From the line that contains "Where should I click to: Click" down to the last line of the data below, restate every line word for word, skipping any images.

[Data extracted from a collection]
============================================================

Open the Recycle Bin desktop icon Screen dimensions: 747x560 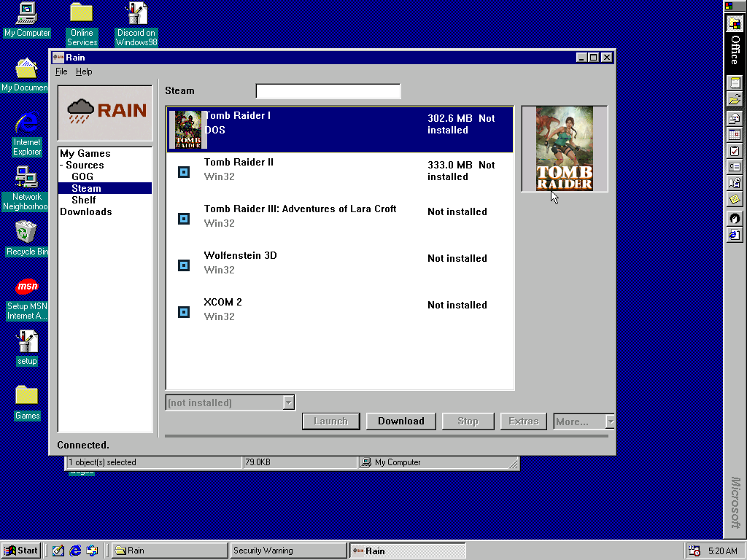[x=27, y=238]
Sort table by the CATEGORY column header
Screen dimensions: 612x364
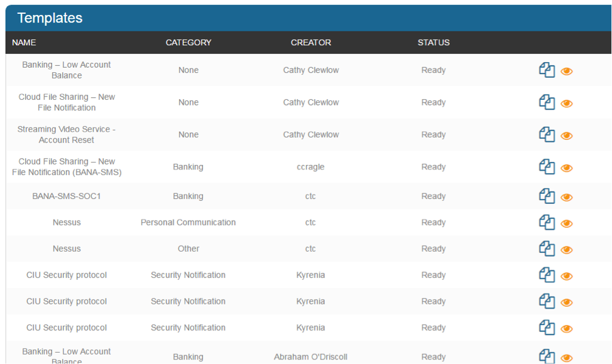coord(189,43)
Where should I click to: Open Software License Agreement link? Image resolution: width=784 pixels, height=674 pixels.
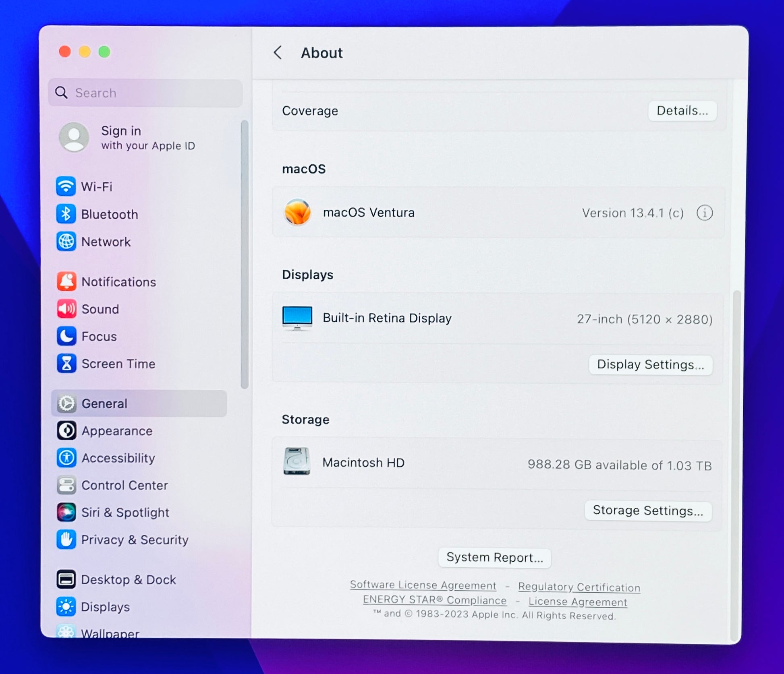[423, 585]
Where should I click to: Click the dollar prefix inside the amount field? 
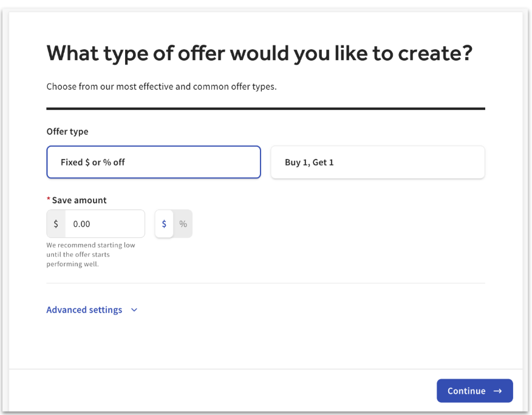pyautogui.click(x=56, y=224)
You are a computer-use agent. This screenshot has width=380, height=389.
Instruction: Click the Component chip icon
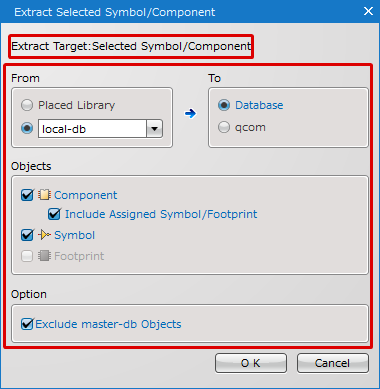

============================================================

Written answer:
Where should I click to: Click the dollar prefix inside the amount field? 
pyautogui.click(x=56, y=224)
You are a computer-use agent. This screenshot has width=380, height=389.
Instruction: Click the Component chip icon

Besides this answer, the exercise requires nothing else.